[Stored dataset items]

++++++

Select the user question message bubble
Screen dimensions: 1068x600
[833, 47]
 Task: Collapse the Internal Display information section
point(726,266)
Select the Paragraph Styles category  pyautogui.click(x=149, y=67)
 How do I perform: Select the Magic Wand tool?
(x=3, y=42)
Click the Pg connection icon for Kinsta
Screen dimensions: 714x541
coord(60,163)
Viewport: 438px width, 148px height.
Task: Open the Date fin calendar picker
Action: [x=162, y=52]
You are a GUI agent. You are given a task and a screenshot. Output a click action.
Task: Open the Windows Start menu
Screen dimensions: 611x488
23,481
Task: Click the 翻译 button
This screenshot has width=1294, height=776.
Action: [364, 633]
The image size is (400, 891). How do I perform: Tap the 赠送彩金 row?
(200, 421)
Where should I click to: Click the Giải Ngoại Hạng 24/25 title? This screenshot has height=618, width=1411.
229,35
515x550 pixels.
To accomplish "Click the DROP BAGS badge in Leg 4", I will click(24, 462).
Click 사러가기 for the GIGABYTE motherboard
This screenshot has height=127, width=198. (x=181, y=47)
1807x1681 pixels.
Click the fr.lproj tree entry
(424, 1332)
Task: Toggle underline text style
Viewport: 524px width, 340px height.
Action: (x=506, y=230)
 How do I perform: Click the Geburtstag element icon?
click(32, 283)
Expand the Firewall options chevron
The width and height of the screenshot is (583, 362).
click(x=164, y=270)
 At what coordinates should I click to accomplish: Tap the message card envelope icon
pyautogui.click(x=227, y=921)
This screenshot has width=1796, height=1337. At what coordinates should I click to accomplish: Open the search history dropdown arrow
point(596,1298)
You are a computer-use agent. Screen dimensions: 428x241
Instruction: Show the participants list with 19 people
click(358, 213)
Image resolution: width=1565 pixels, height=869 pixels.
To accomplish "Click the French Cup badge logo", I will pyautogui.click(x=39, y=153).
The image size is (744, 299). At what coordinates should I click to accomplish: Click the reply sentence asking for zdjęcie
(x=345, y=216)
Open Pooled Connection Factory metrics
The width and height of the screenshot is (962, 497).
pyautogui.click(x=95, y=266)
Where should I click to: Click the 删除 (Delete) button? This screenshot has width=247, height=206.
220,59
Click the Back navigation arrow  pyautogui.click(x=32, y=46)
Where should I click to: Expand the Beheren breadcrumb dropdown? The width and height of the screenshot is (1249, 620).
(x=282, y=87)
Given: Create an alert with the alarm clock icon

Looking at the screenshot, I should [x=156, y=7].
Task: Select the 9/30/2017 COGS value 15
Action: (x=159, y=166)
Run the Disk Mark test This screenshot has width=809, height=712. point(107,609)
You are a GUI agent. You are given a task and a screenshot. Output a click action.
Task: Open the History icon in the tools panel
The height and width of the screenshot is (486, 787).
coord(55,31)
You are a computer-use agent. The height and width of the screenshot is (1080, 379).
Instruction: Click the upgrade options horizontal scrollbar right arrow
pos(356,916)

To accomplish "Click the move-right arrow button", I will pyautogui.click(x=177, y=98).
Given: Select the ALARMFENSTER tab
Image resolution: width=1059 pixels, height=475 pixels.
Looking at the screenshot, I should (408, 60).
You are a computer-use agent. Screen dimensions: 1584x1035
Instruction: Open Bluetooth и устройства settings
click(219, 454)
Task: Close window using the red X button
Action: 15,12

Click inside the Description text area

++++++

§ **What the task requires**
Return the records above in their entirety, exactly as they appear.

§ **Written solution**
Select the user question message bubble
Screen dimensions: 1068x600
[833, 47]
 Task: Collapse the Internal Display information section
point(726,266)
Select the Paragraph Styles category  pyautogui.click(x=149, y=67)
 How do I perform: Select the Magic Wand tool?
(x=3, y=42)
Click the Pg connection icon for Kinsta
Screen dimensions: 714x541
coord(60,163)
Viewport: 438px width, 148px height.
Task: Open the Date fin calendar picker
Action: [x=162, y=52]
You are a GUI agent. You are given a task and a screenshot. Output a click action.
Task: Open the Windows Start menu
Screen dimensions: 611x488
23,481
Task: Click the 翻译 button
This screenshot has width=1294, height=776.
Action: [364, 633]
The image size is (400, 891). How do I perform: Tap the 赠送彩金 row?
(200, 421)
Where should I click to: Click the Giải Ngoại Hạng 24/25 title? This screenshot has height=618, width=1411.
229,35
515x550 pixels.
To accomplish "Click the DROP BAGS badge in Leg 4", I will click(24, 462).
Click 사러가기 for the GIGABYTE motherboard
This screenshot has height=127, width=198. (x=181, y=47)
1807x1681 pixels.
Click the fr.lproj tree entry
(424, 1332)
Task: Toggle underline text style
Viewport: 524px width, 340px height.
Action: (x=506, y=230)
 How do I perform: Click the Geburtstag element icon?
click(32, 283)
Expand the Firewall options chevron
The width and height of the screenshot is (583, 362).
click(x=164, y=270)
 At what coordinates should I click to accomplish: Tap the message card envelope icon
pyautogui.click(x=227, y=921)
This screenshot has width=1796, height=1337. At what coordinates should I click to accomplish: Open the search history dropdown arrow
point(596,1298)
You are a computer-use agent. Screen dimensions: 428x241
Instruction: Show the participants list with 19 people
click(358, 213)
Image resolution: width=1565 pixels, height=869 pixels.
To accomplish "Click the French Cup badge logo", I will pyautogui.click(x=39, y=153).
The image size is (744, 299). At what coordinates should I click to accomplish: Click the reply sentence asking for zdjęcie
(x=345, y=216)
Open Pooled Connection Factory metrics
The width and height of the screenshot is (962, 497).
pyautogui.click(x=95, y=266)
Where should I click to: Click the 删除 (Delete) button? This screenshot has width=247, height=206.
220,59
Click the Back navigation arrow  pyautogui.click(x=32, y=46)
Where should I click to: Expand the Beheren breadcrumb dropdown? The width and height of the screenshot is (1249, 620).
(x=282, y=87)
Given: Create an alert with the alarm clock icon

Looking at the screenshot, I should [x=156, y=7].
Task: Select the 9/30/2017 COGS value 15
Action: (x=159, y=166)
Run the Disk Mark test This screenshot has width=809, height=712. point(107,609)
You are a GUI agent. You are given a task and a screenshot. Output a click action.
Task: Open the History icon in the tools panel
The height and width of the screenshot is (486, 787).
coord(55,31)
You are a computer-use agent. The height and width of the screenshot is (1080, 379).
Instruction: Click the upgrade options horizontal scrollbar right arrow
pos(356,916)

To accomplish "Click the move-right arrow button", I will pyautogui.click(x=177, y=98).
Given: Select the ALARMFENSTER tab
Image resolution: width=1059 pixels, height=475 pixels.
Looking at the screenshot, I should (408, 60).
You are a computer-use agent. Screen dimensions: 1584x1035
Instruction: Open Bluetooth и устройства settings
click(219, 454)
Task: Close window using the red X button
Action: 15,12

Click inside the Description text area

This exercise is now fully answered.